According to a third aspect of the present invention there is provided an apparatus for pneumatically conveying and separating bulk material comprising: a vessel for receiving and separating bulk material, at least one material inlet located on the vessel for inputting bulk material into the vessel which separates the bulk material within the vessel; and a sifting device for receiving the bulk material from the vessel wherein the sifting device separates the bulk material via centrifugal forces into at least two or more different powder discharges.

According to a fifth aspect of the present invention there is provided an apparatus for pneumatically conveying and separating bulk material comprising: a vessel for receiving bulk material, at least one material inlet for inputting bulk material into the vessel; and a sifting device for receiving the bulk material from the vessel wherein the sifting device separates the bulk material into at least two or more different discharges.

According to a sixth aspect of the present invention there is provided an apparatus for pneumatically conveying and separating bulk material comprising: a vessel; at least one material inlet located on the vessel; and a sifting device wherein the sifting device separates the bulk material via centrifugal forces into at least two or more different powder discharges.

According to a fifth aspect of the present invention there is provided a method of conveying and separating bulk material comprising: providing a vessel for receiving and separating gas (e.g. air) and bulk material, providing at least one material inlet located on the vessel for inputting gas (e.g. air) and bulk material into the vessel and forming a cyclone which separates the gas (e.g. air) and bulk material within the vessel; and providing a sifting device for receiving the separated gas (e.g. air) and bulk material from the vessel wherein the sifting device separates the bulk material via centrifugal forces into at least two or more different powder discharges.

The apparatus for conveying and separating the bulk material may be as defined in any of the previous aspects or in combination with each other.
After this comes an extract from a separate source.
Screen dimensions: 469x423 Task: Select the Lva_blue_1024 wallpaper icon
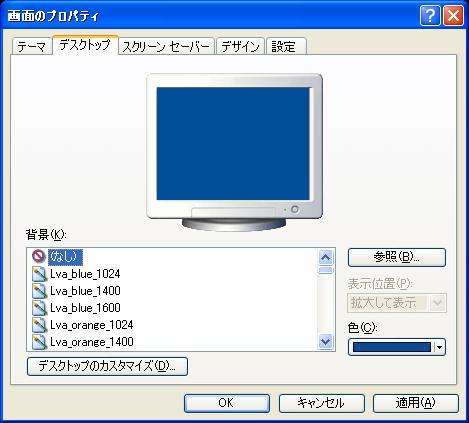coord(39,274)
The method for pneumatically conveying and separating bulk material maybe as defined in any of the previous aspects or in combination with each other. BRIEF DESCRIPTION OF THE DRAWINGS

Embodiments of the present invention will now be described, by way of example only, with reference to the following Figures:

Figure 1 is a representation of a cyclonic feed apparatus according to an embodiment of at least one aspect of the present invention wherein the cyclonic feed apparatus is receiving material from an unloading vehicle and feeding material to a storage silo;

Figure 2 is a representation of a cyclonic feed apparatus according to a further embodiment of at least one aspect of the present invention;

Figure 3 is a side view of the cyclonic feed apparatus shown in Figure 2;

Figure 4 is a front view of the cyclonic feed apparatus shown in Figures 2 and 3;

Figure 5 is a representation of a sectional side view of a further cyclonic feed apparatus according to an embodiment of at least one aspect of the present invention wherein the cyclonic feed apparatus is attached to a centrifugal sifter;

Figure 6 is a representation of the cyclonic feed apparatus and centrifugal sifter shown in Figure 5 with an additional filter and an additional bypass fitted;

Figure 7 is a representation of a partial sectional view of a further cyclonic feed apparatus according to an embodiment of at least one aspect of the present invention showing the separation of oversize powder discharge (e.g. waste material) and fine powder discharge (e.g. valuable product material);

Figure 8 is a representation of a further cyclonic feed apparatus according to an embodiment of at least one aspect of the present invention illustrating the flow of material and air through a cyclone separator and a centrifugal sifter during use; and

Figure 9 is an expanded cross-sectional view of the cyclone separator shown in Figure 8 illustrating the flow of material and air through the apparatus during use. DETAILED DESCRIPTION

Generally speaking, the present invention therefore relates to a pneumatic conveying system comprising a cyclonic separator in combination with a cyclonic sifting apparatus which is capable of separating pneumatically conveyed material into oversize powder discharge (e.g. waste material) and fine powder discharge (e.g. valuable product material). This is discussed below in detail.

Figure 1 is a representation of a cyclonic feed apparatus 10 according to the present invention. As shown in Figure 1 , the cyclonic feed apparatus 10 is capable of receiving material from a vehicle 12. The vehicle 12 contains a transport silo 14 which feeds material to a vibration sifter 16. The vibration sifter 16, which is an optional feature, shakes the material to be conveyed and helps to prepare the material to be pneumatically conveyed by breaking down any large clumps of condensed material. This material is then fed to the cyclonic feed apparatus 10. Material then passes through the cyclonic feed apparatus 10 which is described in more detail below. The pneumatically conveyed material is then fed into a storage silo 18 via, for example, any suitable means such as a static sifter (e.g. a grid) 20.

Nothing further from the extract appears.